For statistical inference on clustering, the mixture model-based framework is very popular. On the one hand, the model-based framework is convenient for producing probabilistic estimates of cluster assignments and uncertainty. On the other hand, the specification of a mixture model is fraught with the danger of misspecification that could lead to inconsistent clustering estimates. Graphical model-based clustering takes a different model specification strategy, in which the likelihood treats the data as arising dependently from a disjoint union of component graphs. To counter the large uncertainty of the graph, recent work on Bayesian spanning forest proposes using the integrated posterior of the node partition (marginalized over the latent edge distribution) to produce probabilistic estimates for clustering. Despite the strong empirical performance, it is not yet known whether the clustering estimator is consistent, especially when the data-generating mechanism is different from the specified graphical model. This article gives a positive answer in the asymptotic regime: when the data arise from an unknown mixture distribution, under mild conditions, the posterior concentrates on the ground-truth partition, producing correct clustering estimates including the number of clusters. This theoretical result is an encouraging development for the robust clustering literature, demonstrating the use of graphical models as a robust alternative to mixture models in model-based clustering.

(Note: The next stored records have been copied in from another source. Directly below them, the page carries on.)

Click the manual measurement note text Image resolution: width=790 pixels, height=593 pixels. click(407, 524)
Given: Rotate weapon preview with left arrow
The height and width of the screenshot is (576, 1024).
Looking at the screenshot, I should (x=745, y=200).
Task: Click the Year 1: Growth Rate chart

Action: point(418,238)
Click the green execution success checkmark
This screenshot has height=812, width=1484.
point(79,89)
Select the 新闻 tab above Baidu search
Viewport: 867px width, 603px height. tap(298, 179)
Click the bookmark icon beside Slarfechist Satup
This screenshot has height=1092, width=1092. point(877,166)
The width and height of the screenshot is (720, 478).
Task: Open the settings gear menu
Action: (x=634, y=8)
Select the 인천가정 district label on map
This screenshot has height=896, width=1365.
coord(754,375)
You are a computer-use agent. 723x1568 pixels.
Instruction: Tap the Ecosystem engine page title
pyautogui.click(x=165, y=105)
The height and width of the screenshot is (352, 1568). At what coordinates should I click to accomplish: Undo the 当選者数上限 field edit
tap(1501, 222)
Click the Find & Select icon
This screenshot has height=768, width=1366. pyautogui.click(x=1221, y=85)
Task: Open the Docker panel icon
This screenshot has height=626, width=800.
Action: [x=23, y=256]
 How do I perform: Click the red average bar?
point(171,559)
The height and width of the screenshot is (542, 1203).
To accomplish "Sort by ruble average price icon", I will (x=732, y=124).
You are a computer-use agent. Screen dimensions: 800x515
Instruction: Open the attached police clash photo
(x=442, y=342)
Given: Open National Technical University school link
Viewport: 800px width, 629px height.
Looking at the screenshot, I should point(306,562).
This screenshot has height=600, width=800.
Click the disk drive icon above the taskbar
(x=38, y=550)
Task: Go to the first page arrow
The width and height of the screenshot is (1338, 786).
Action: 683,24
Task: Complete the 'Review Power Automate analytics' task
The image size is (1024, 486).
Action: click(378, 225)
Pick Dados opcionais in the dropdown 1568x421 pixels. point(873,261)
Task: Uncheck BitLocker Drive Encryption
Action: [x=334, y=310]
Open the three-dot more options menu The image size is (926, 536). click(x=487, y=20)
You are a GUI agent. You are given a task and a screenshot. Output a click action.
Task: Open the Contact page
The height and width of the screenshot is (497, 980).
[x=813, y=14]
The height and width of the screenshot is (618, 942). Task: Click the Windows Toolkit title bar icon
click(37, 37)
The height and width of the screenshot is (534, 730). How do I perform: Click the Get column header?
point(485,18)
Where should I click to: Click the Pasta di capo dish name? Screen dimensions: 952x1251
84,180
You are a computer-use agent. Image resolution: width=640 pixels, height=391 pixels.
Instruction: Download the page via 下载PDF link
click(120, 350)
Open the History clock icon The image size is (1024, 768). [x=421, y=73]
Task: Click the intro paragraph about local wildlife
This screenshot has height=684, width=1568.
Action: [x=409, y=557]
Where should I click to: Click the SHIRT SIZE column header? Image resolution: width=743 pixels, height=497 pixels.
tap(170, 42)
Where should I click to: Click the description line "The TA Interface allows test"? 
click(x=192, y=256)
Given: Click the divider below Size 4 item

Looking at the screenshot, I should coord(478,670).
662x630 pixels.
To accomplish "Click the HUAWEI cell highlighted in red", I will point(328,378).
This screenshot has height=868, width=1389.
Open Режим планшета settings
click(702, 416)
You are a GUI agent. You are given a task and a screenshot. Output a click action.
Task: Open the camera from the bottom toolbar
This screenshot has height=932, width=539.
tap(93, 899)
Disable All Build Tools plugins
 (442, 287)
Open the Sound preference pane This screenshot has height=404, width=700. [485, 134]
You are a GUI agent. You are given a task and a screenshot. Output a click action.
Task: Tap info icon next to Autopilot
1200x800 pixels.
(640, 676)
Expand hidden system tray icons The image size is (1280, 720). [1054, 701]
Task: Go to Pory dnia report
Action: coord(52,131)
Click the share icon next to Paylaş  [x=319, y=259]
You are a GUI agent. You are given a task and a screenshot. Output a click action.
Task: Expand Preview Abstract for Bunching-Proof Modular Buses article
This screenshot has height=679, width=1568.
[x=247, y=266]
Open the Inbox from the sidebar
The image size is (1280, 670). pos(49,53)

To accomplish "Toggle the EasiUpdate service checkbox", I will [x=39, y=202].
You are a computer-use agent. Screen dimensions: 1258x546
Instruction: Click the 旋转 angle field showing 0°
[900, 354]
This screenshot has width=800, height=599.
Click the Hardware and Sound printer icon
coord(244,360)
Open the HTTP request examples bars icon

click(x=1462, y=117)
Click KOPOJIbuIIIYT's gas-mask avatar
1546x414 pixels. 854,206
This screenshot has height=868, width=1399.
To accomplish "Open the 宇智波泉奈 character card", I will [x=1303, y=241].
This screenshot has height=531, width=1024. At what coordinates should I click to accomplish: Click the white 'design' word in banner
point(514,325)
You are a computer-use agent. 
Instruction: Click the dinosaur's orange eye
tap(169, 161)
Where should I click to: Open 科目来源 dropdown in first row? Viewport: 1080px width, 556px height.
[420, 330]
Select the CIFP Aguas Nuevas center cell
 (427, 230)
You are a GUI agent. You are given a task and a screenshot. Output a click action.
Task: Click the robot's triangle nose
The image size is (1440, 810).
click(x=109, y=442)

翻译：在聚类统计推断中，基于混合模型的框架非常流行。一方面，该框架便于生成聚类分配的概率估计及不确定性度量；另一方面，混合模型的设定存在误设风险，可能导致不相合的聚类估计。基于图模型的聚类采用不同的模型设定策略：其似然函数将数据视为来自若干不相交分量图的依赖观测。为应对图结构的高度不确定性，近期关于贝叶斯生成森林的研究提出利用节点划分的积分后验（通过对隐边分布进行边缘化）来生成聚类的概率估计。尽管该方法在实证中表现优异，但其聚类估计量是否具有相合性尚未明确——尤其是在数据生成机制与设定的图模型不同时。本文在渐近框架下给出了肯定回答：当数据来自未知混合分布时，在温和条件下，后验概率集中于真实划分，从而产生正确的聚类估计（包括聚类数量）。该理论结果为鲁棒聚类研究提供了积极进展，证明了图模型可作为混合模型在基于模型的聚类中的鲁棒替代方案。